TEXT PASSAGE =
Rob Lawrance remembered as vibrant, caring man

I Believe takes a team photo May 26 while wearing commemorative shirts of their late friend
I Believe takes a team photo May 26 while wearing commemorative shirts of their late friend (Audra Anderson/Cascadia Daily News)
By Audra Anderson Assistant Editor

During the 2022 Ski to Sea race, Dawn Groves of team Border Traffic was the last kayaker to cross the finish line. She had participated in an early release from Zuanich Point Park after her teammate failed to show for the handoff in time. 

Groves staggered across the grass of Fairhaven’s Marine Park to meet the rest of her team. Any feelings of victory crumbled into devastation as team captain Lynette Skippon broke the news that their teammate had died during the cyclocross leg of the annual race. 

photo  Rob Lawrance sent this selfie to his wife May 29, 2022, before embarking on the cyclocross leg of last year’s Ski to Sea race. He died of a cardiac event while on the route. (Photo courtesy of Amir Freund)

DATA LINES =
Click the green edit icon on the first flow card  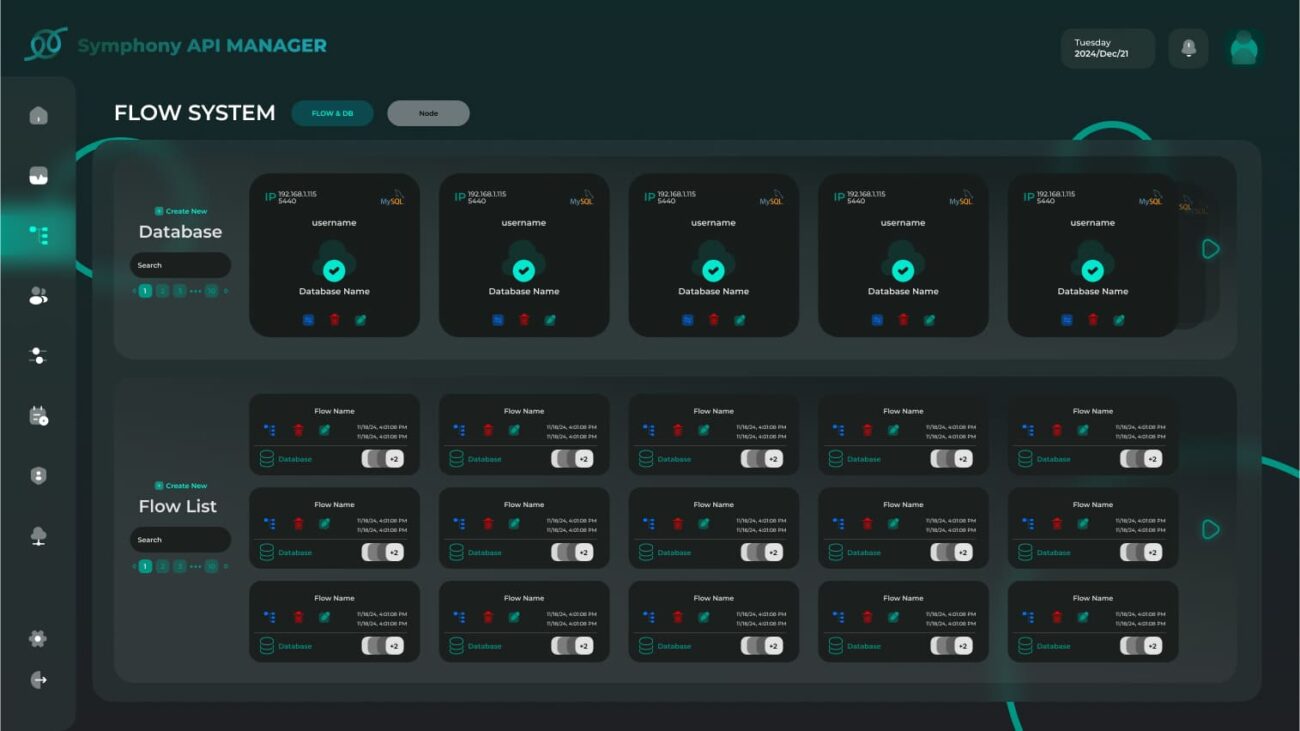tap(324, 430)
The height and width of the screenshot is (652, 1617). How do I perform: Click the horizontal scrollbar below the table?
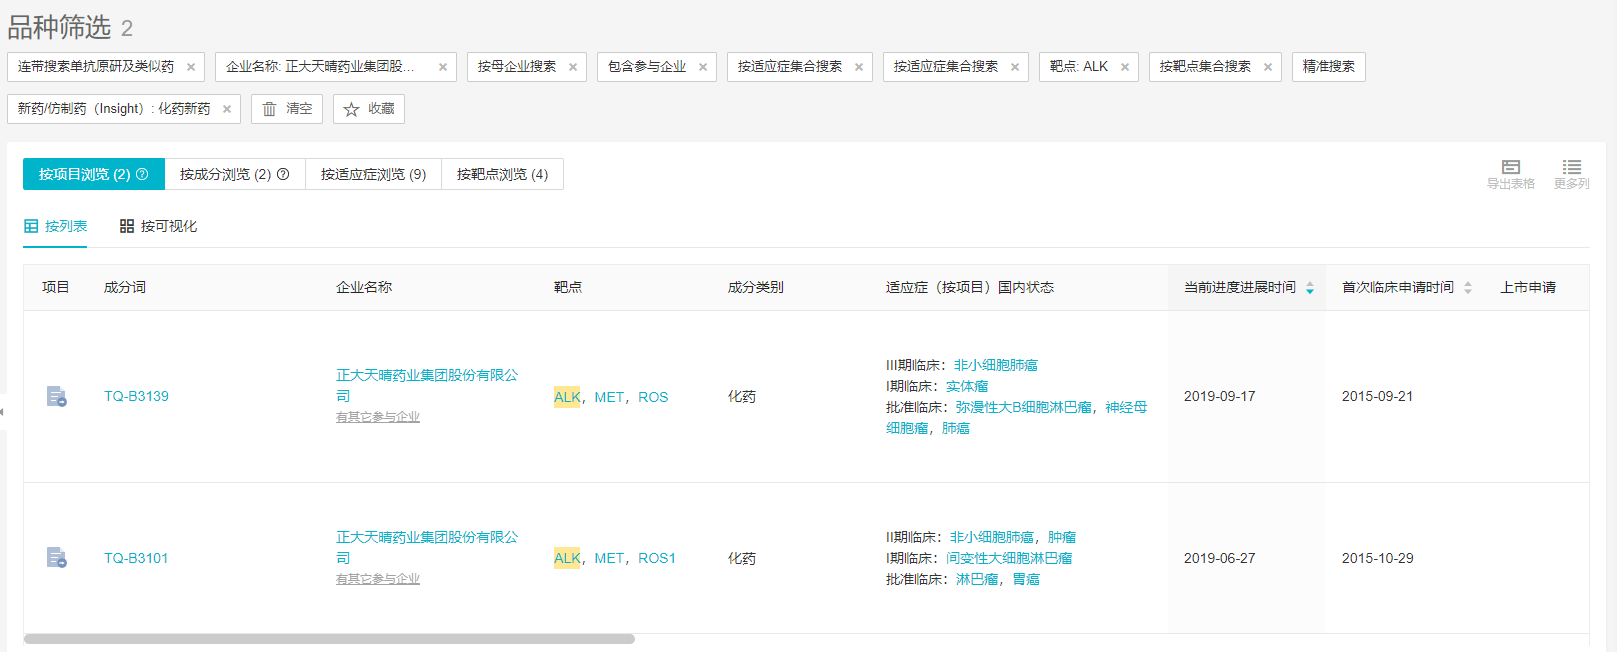(329, 639)
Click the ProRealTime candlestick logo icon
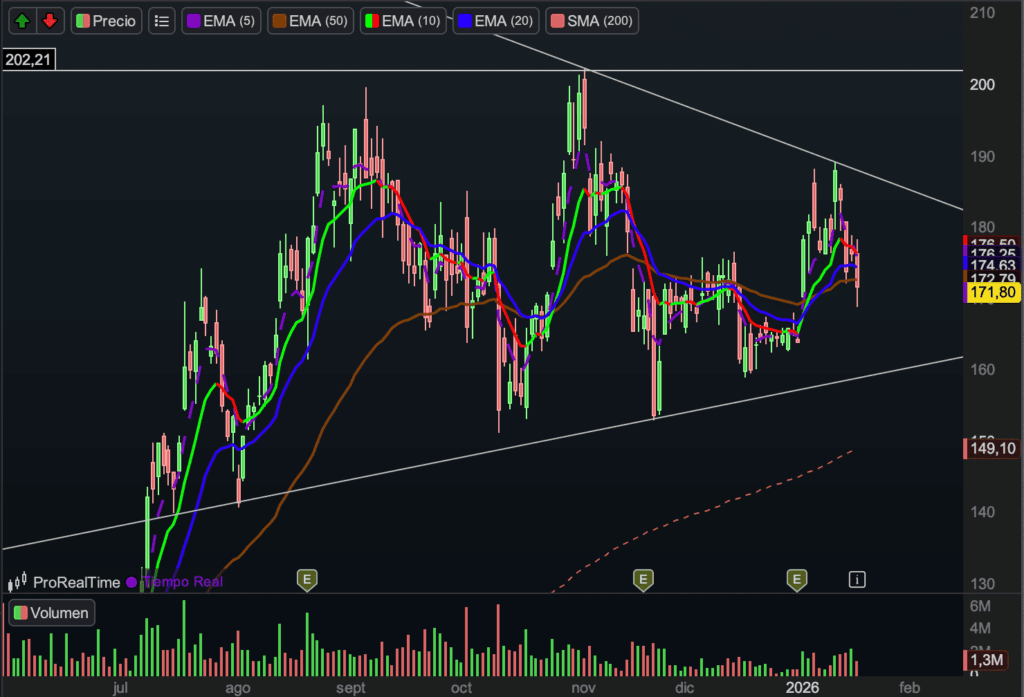The image size is (1024, 697). click(17, 582)
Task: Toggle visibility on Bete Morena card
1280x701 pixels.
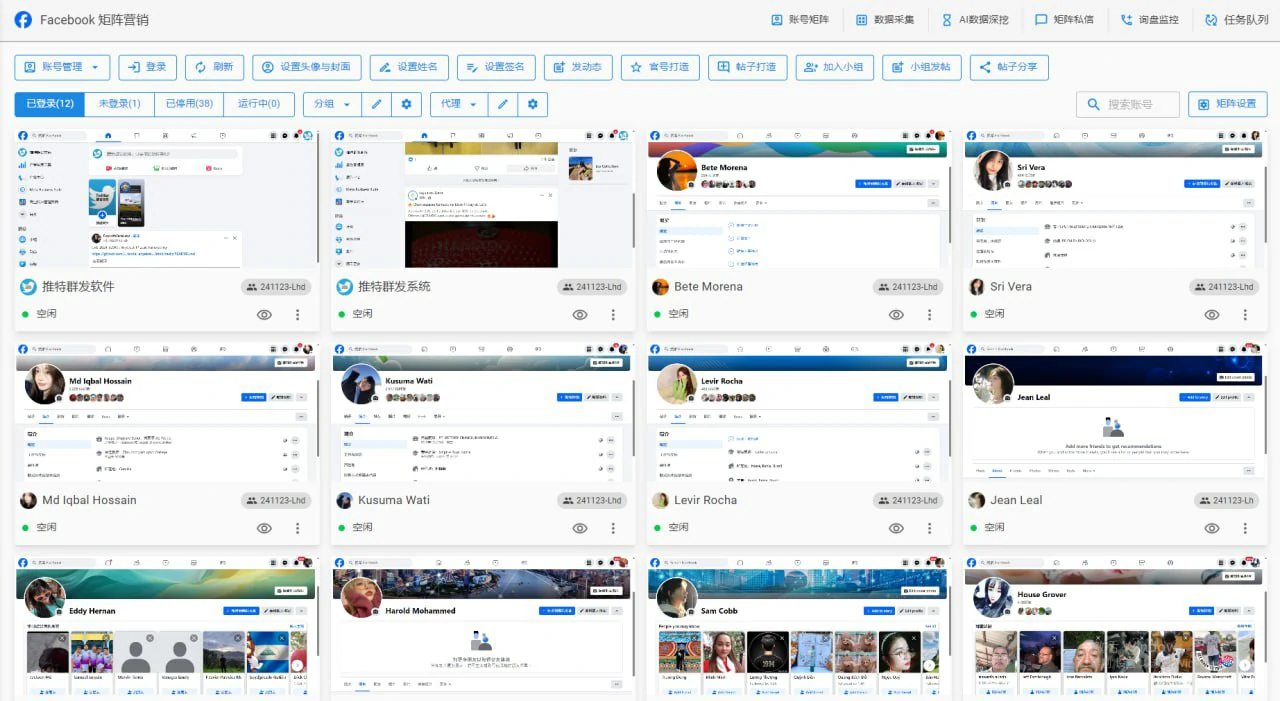Action: (x=896, y=314)
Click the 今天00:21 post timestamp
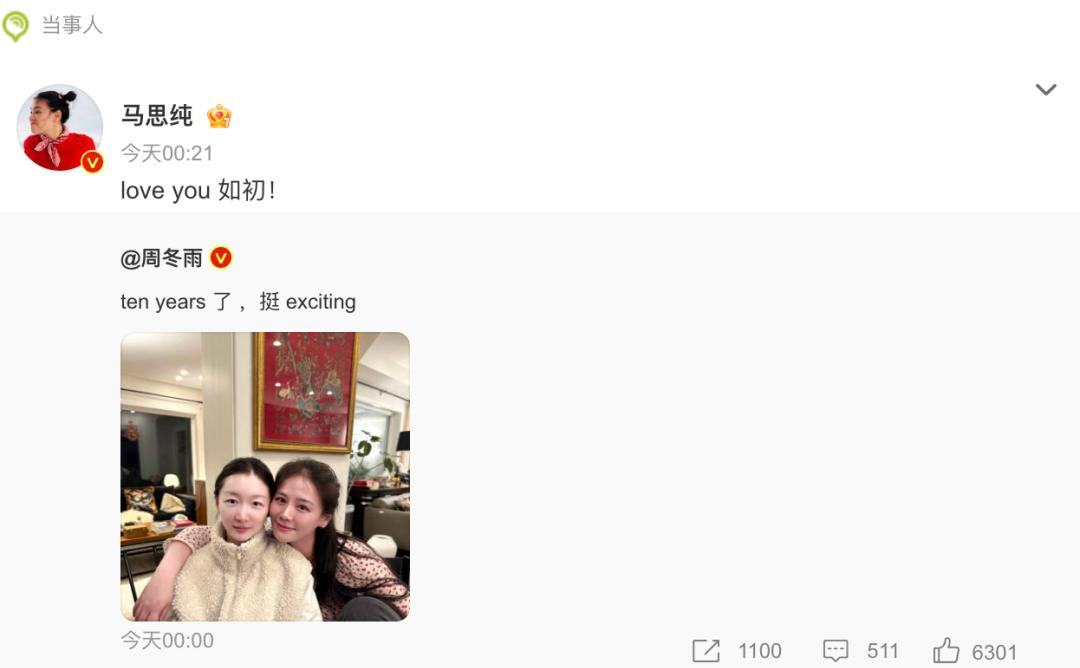 pos(167,153)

OBJECTIVES =
1. In the article remembering Rob Lawrance, why did Dawn Groves start her kayak leg in an early release from Zuanich Point Park? Answer in one to three sentences.
2. Continue the article remembering Rob Lawrance from its last sentence.

EXERCISE RESPONSES =
1. Dawn Groves started in an early release because her teammate did not show up for the handoff in time.

2.
Rob Lawrance, 58, suffered a fatal cardiac event on the course between Ferndale and Zuanich Point Park, the first death in Ski to Sea’s 50-year history. An avid cyclist who appeared in good health, Lawrance fell victim to a congenital heart defect he didn’t know about. 

Nearly one year later, on Friday, May 26, his team members gathered in their late friend’s backyard in Blaine for a pre-race potluck, a poster of Lawrance propped on an easel behind them. They shared food, drinks, laughs, stories and details for Sunday’s event.  

After last year’s tragedy, the team didn’t want to pressure anyone into registering again for the 50th-anniversary race, yet they all showed up for Friday’s meeting. And again on Sunday. 

photo  During the team’s pre-race meeting, sea kayak racer Dawn Groves looks at the team T-shirt, which features the last photo Rob Lawrance took right before he embarked on the cyclocross leg of Ski to Sea in 2022. (Audra Anderson/Cascadia Daily News)  

“It’s a necessary step,” Groves said Friday. “We went through a trauma and that trauma is being relived this weekend whether we’re together or not. So being together, we at least can support each other.” 

Being together is “why we’ve done it every year,” teammate Joe Dobson added. Over the last two decades, Ski to Sea has served as an excuse for the friend group to reunite.

Plus, Lawrance wouldn’t want them “moping at home,” the team said.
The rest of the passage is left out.